==== Task data
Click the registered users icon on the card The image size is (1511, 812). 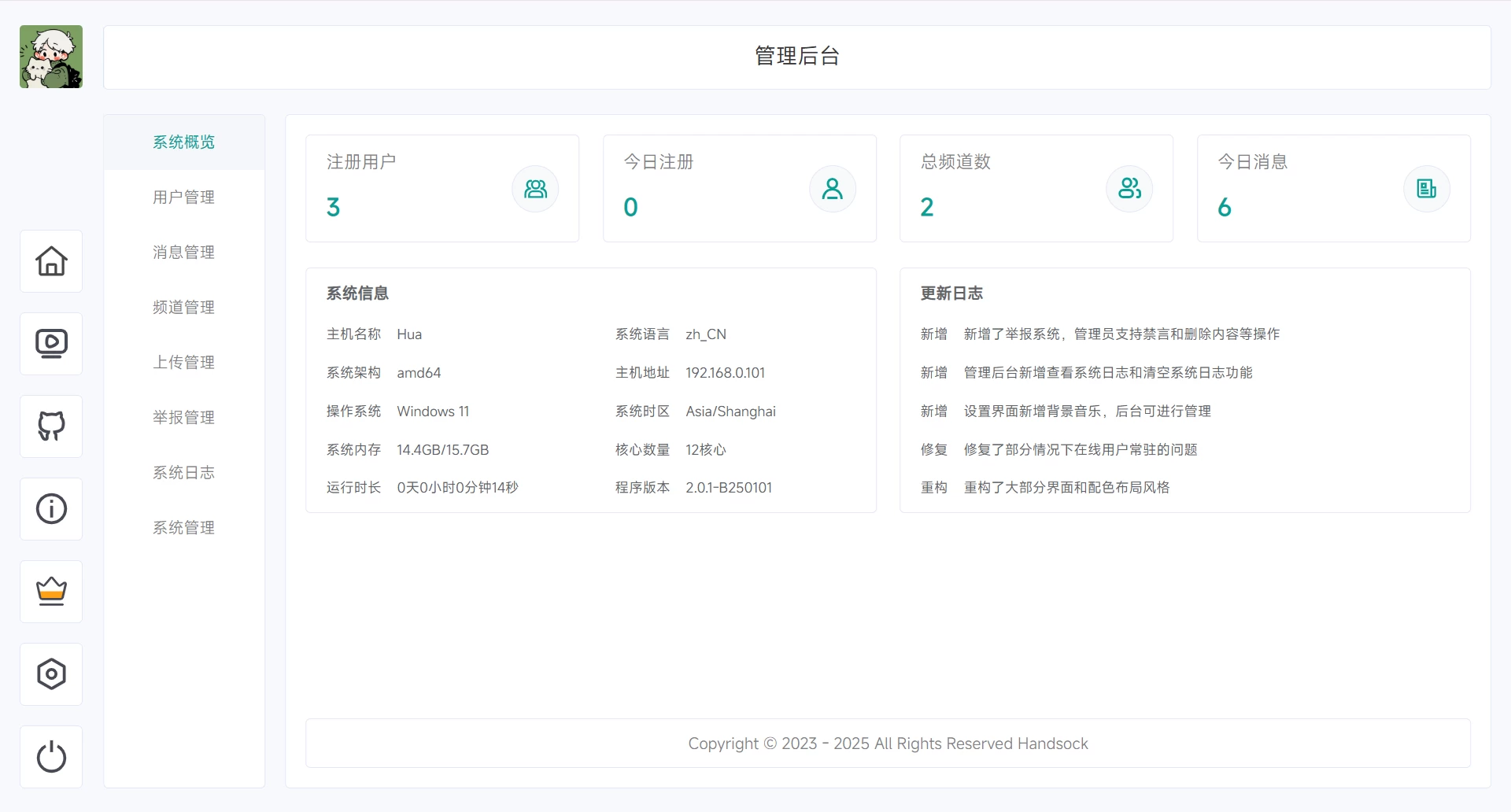(535, 189)
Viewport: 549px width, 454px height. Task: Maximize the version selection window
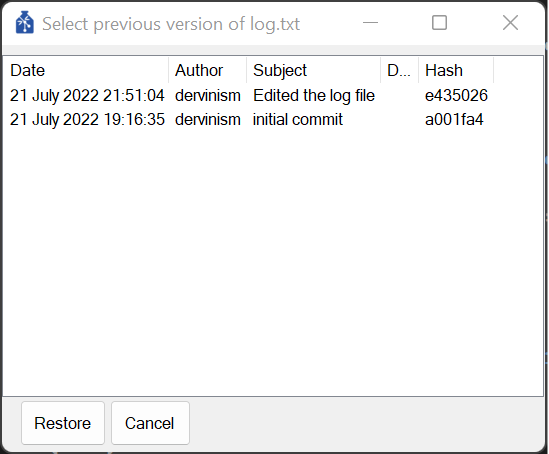click(439, 23)
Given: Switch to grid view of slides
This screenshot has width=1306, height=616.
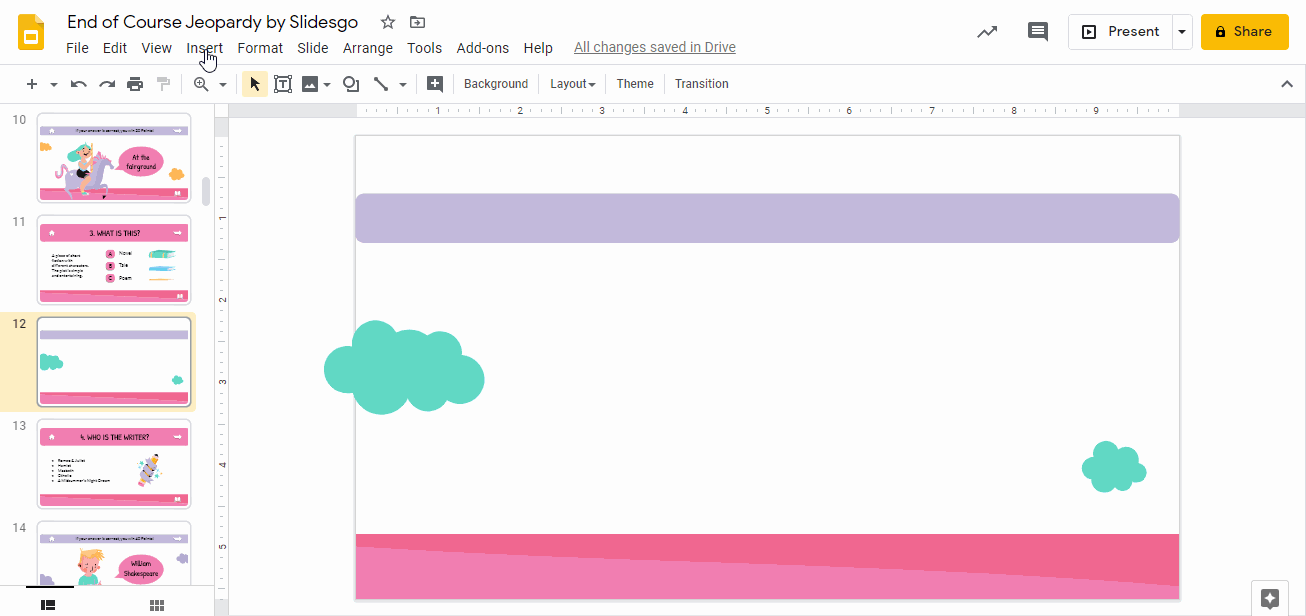Looking at the screenshot, I should (156, 604).
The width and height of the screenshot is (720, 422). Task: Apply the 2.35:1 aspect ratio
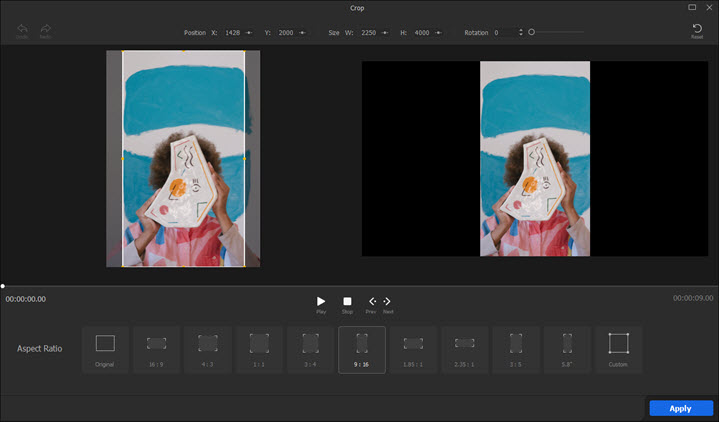point(464,348)
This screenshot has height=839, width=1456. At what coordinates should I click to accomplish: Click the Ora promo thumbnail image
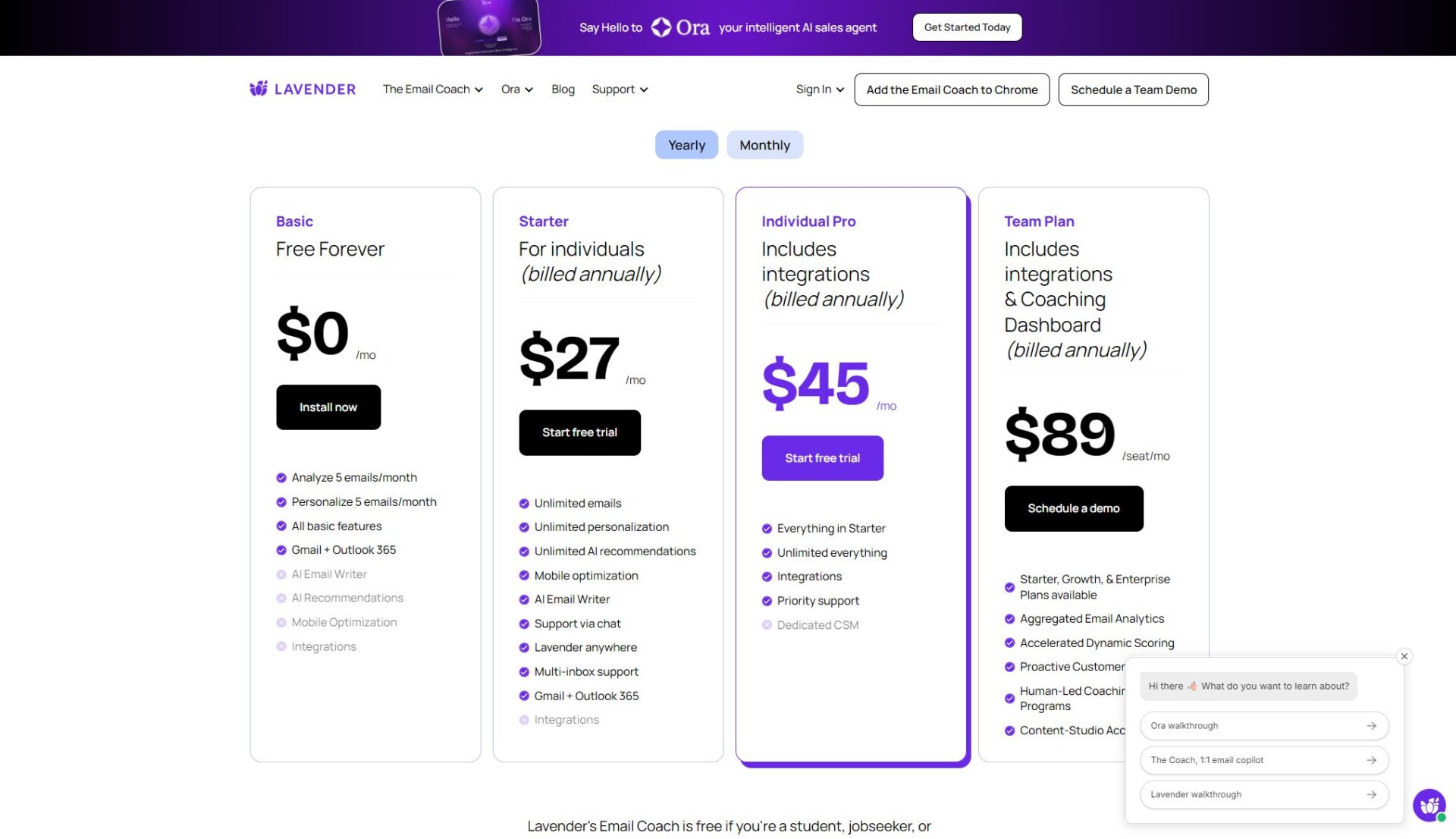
========
Short problem:
Reproduce the lines of the listing word for word, starting at the line that contains "Given: Switch to grid view of slides" and ending at the line that contains "point(464,348)", both included. Leave the pictures out of the answer.

Correct answer:
Given: Switch to grid view of slides
This screenshot has width=1306, height=616.
Looking at the screenshot, I should (156, 604).
The width and height of the screenshot is (720, 422). Task: Apply the 2.35:1 aspect ratio
point(464,348)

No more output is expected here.